**How to complete this task**
In the records below, find the line with "The image size is (494, 277).", then retype it and every following line exactly, stopping after the line with "Given: Click the December". Leave the pictures out.
+++ Data records +++
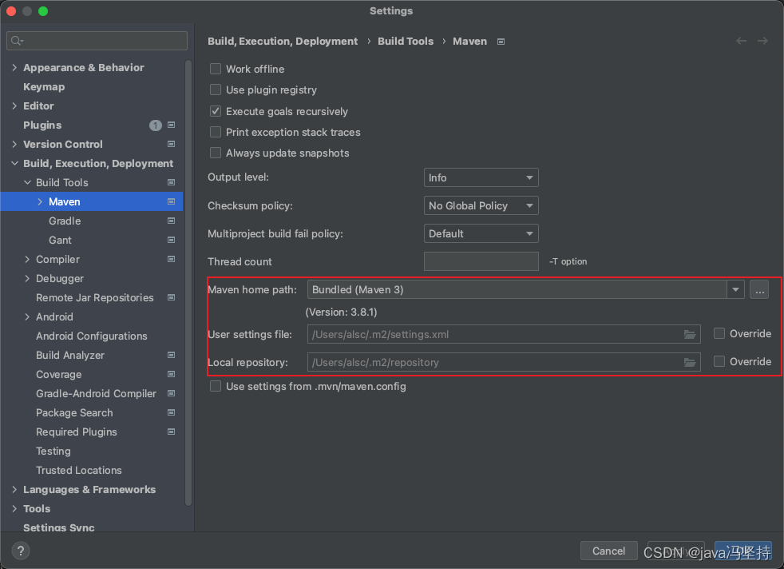Enable the Work offline checkbox

point(216,70)
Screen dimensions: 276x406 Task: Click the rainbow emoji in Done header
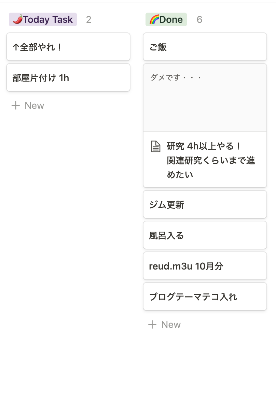pos(154,20)
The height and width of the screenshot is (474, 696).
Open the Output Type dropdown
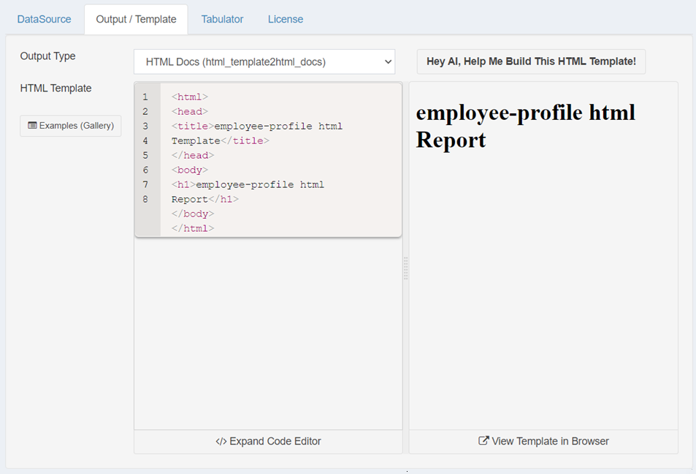264,61
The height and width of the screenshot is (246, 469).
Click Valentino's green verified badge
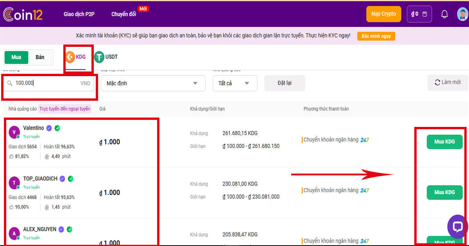57,128
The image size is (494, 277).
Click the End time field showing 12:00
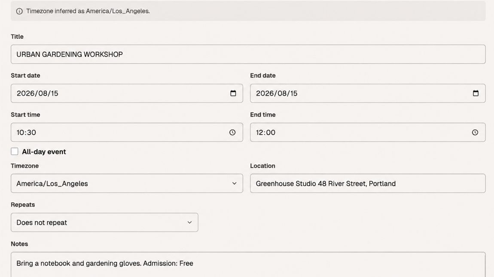(368, 132)
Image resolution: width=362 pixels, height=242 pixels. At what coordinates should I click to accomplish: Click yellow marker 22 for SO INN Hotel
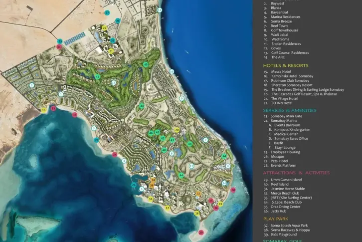(x=105, y=28)
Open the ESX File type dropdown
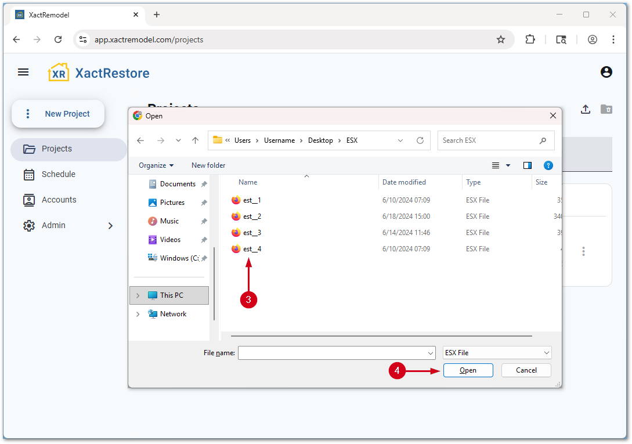This screenshot has width=632, height=444. [x=497, y=353]
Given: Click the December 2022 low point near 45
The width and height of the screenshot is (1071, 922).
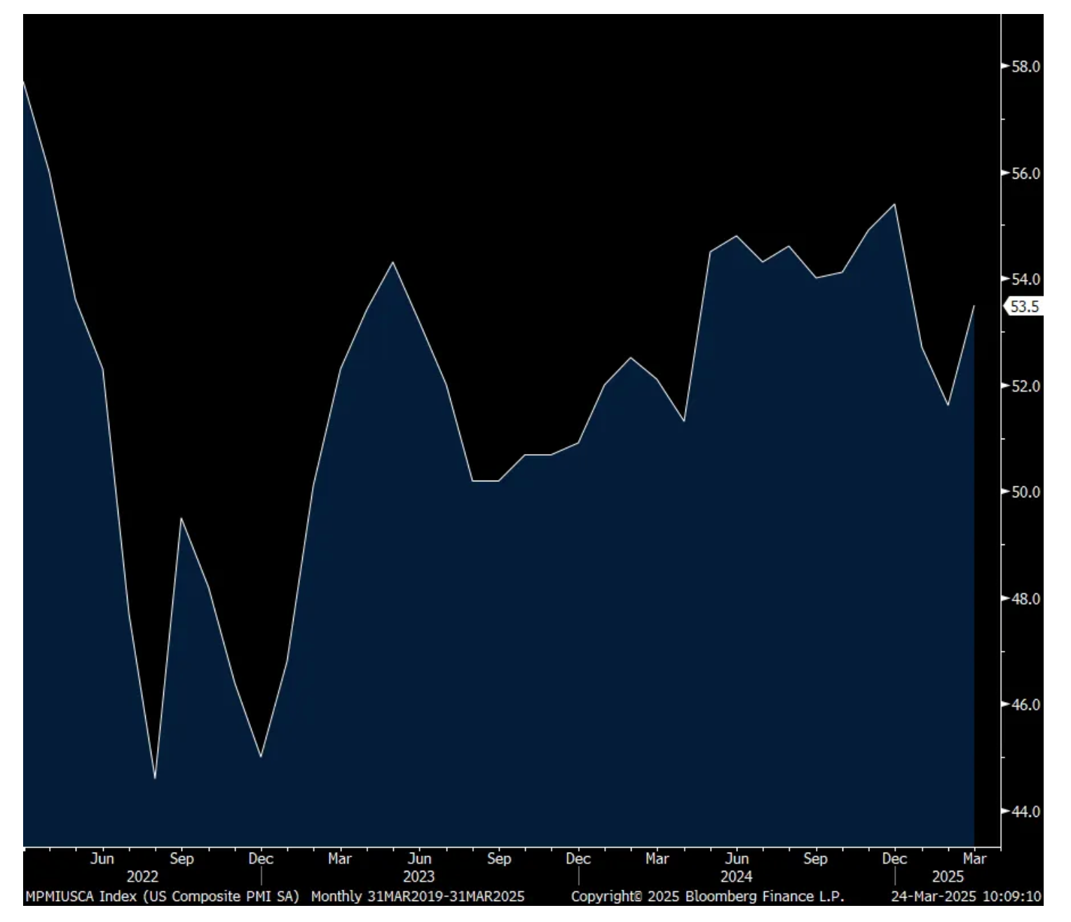Looking at the screenshot, I should point(261,757).
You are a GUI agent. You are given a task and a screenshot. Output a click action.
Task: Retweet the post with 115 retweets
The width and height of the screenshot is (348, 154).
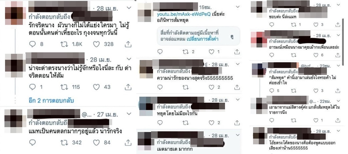tap(64, 87)
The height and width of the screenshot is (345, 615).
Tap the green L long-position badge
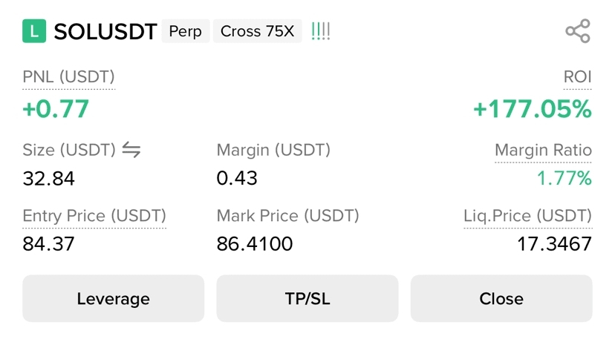pyautogui.click(x=34, y=31)
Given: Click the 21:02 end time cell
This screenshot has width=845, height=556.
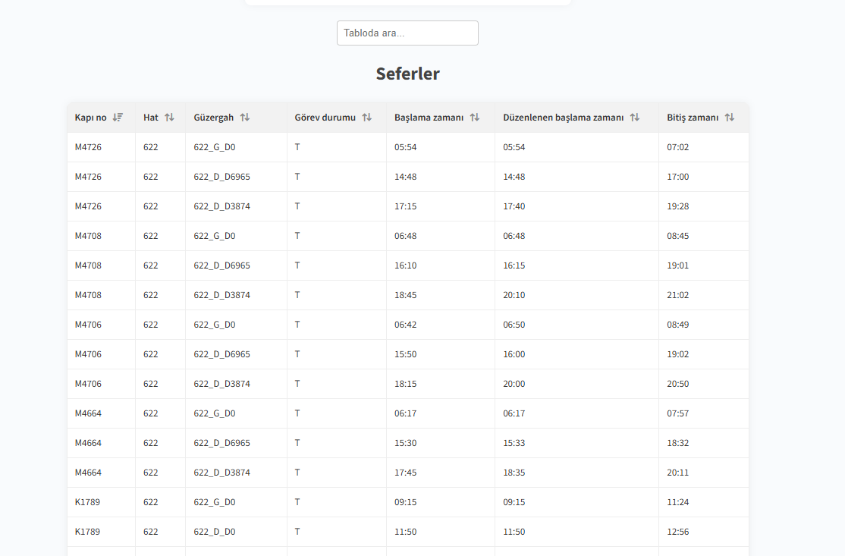Looking at the screenshot, I should tap(677, 295).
+++
**Answer box**
The image size is (494, 277).
Click the End time field showing 12:00
(368, 132)
Image resolution: width=362 pixels, height=242 pixels. At what coordinates should I click to accomplish: Click yellow marker 22 for SO INN Hotel
(x=105, y=28)
Open the ESX File type dropdown
This screenshot has width=632, height=444. [x=497, y=353]
Given: Click the December 2022 low point near 45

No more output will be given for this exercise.